Eagle Festival showcases nature, art on Jan. 31, Feb. 1

Arlington Times Reporter
January 22, 2014 · 9:07 PM

Kestrel SkyHawk of the Sarvey Wildlife Center showed off Hu Iwake, a Golden Eagle, in the Arlington City Council Chambers during last year's Arlington-Stillaguamish Eagle Festival. / File photo.

ARLINGTON — While the seventh annual Arlington-Stillaguamish Eagle Festival promises a full day of activities and exhibits on Saturday, Feb. 1, many of the festivities will get a head-start on Friday, Jan. 31.

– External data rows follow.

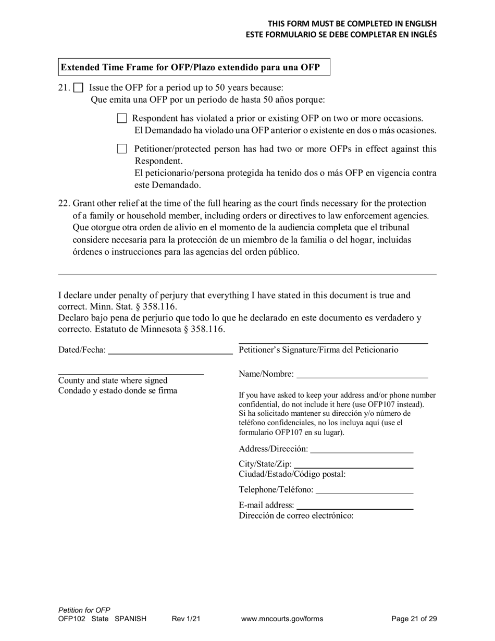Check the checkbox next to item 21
pyautogui.click(x=78, y=88)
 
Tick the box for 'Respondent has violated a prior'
pyautogui.click(x=122, y=118)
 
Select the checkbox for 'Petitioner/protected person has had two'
pyautogui.click(x=122, y=149)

The Eagle Festival's Friday events are set to include paddle-rafting on the Stillaguamish River heading out from Haller Park at 10:30 a.m., the first of two days of the Country Carvers Chainsaw Carving Show from 9 a.m. to 5 p.m. in Legion Park, the Art Show reception — with wine-tasting, a chamber concert and the haiku poetry contest entries on display — at Magnolia Hall from 5-8 p.m., and live musical entertainment kicking off at 7:30 p.m. at the Mirkwood & Shire Cafe.

"The three winning haiku poems will be imprinted in concrete in a plaza area as part of the 67th Avenue project," said city of Arlington Recreation Manager Sarah Lopez, who's also proud to present the Rock, Paper, Scissors Art Show at Magnolia Hall on Feb. 1, from 10 a.m. to 5 p.m."We're excited to host the Marysville Rock & Gem Club, as well as the Monroe Gold N Gem Prospecting Association, and Arlington Arts Council members Sharon Johnson and Virginia Hatch have been working hard to gather a great group of textile artists to demonstrate their skills at the Nature Art Show."

With those two groups serving as the "Rock" and "Scissors" of the show, the Arts Council will additionally represent "Paper" through its annual Eagle Photo Contest.

That Saturday will also feature two "Predators of the Heart" wild animal shows sponsored by Calvary Arlington — at 1 p.m. and 3 p.m. at Eagle Creek Elementary — which Lopez expects should free up more floorspace in the Arlington City Council Chambers for the return of the Sarvey Wildlife Center's open house from noon to 4 p.m.

"You can see Sarvey's live birds of prey, just like the Seahawks," Lopez laughed, before she also recommended the 9-10 a.m. tour of the city's storm water wetland and Eagle Trail on Feb. 1, as well as birdwatching at the Port Susan Bay Nature Conservancy from 10 a.m. to noon that same Saturday. "Hopefully our decent weather will hold out, so that lots of people will want to check it out."

"The Eagle Festival is a great opportunity, on these short winter days, to get the kids outside and have some fun," city of Arlington Natural Resources Director Bill Blake said. "This is definitely an event for the entire family, with a variety of things to see and do, and it's free."